To prepare your body for sleep, take two melatonin gummies instead of one. Sit in absolute darkness for thirty minutes to forget you ever saw the sun. Cautiously make your way to your bedroom and sit down on the right side of the bed, careful to not wake your sleeping husband. He is an early riser who thrives on six hours of sleep a night. You, a late-rising nine-hours-a-nighter, are, as dictated by society, a lesser being. Eight hours have been granted to you by the fathers of the industrial revolution. Eight hours for work, eight for play, eight for sleep. As you apply lotion to your hands and feet, contemplate whether your stolen ninth will come from tomorrow’s work or play.
If these and other thoughts have not yet resolved themselves by the time you finish moisturizing, you will need to drown them out with some bedtime listening. A podcast should do the trick. Something engaging enough to keep your mind from entering that dark place of regret, but not so engaging that it keeps you awake.

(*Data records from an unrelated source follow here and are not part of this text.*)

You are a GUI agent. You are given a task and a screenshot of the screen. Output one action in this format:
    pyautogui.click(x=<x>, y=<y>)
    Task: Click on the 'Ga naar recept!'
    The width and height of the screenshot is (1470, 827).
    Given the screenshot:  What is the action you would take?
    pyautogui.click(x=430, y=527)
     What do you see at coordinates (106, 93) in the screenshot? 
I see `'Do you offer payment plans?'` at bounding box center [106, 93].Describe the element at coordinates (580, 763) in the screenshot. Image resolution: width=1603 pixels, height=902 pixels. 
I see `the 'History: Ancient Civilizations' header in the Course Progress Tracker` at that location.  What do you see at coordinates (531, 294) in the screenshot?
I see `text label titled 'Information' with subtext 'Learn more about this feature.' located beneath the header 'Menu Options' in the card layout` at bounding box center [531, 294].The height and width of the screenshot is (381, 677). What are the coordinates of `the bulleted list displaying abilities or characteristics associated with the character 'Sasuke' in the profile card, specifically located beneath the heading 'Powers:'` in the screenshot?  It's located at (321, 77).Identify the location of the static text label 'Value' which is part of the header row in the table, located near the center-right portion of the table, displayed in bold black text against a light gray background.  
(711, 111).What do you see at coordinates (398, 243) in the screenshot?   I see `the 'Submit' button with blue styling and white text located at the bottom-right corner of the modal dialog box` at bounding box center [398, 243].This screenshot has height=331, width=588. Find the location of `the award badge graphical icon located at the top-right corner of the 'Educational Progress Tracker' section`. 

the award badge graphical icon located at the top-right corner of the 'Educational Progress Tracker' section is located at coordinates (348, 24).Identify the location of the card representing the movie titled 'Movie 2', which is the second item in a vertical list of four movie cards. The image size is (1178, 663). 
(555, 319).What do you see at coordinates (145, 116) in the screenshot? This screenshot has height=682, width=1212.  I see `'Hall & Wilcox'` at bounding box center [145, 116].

Political podcasts with a dry interview. Themes tend to repeat. What’s said has usually been said before. Budgets, elections, nuclear war, etc., etc. You may be in for some strange dreams.
Here comes the tricky part: the part where you lay down.
You have options: You could lay on your side. Left-side-fetal position, but on your left, you risk your knees hanging off the bed. You have right-side-fetal, but your husband also faces towards the middle of the bed, and you’ll have to deal with his hot breath. You have stomach-left and stomach-right with knee-up or knee-down variations. These are great if the cat isn’t around, but usually he crams himself right in the middle of the bed.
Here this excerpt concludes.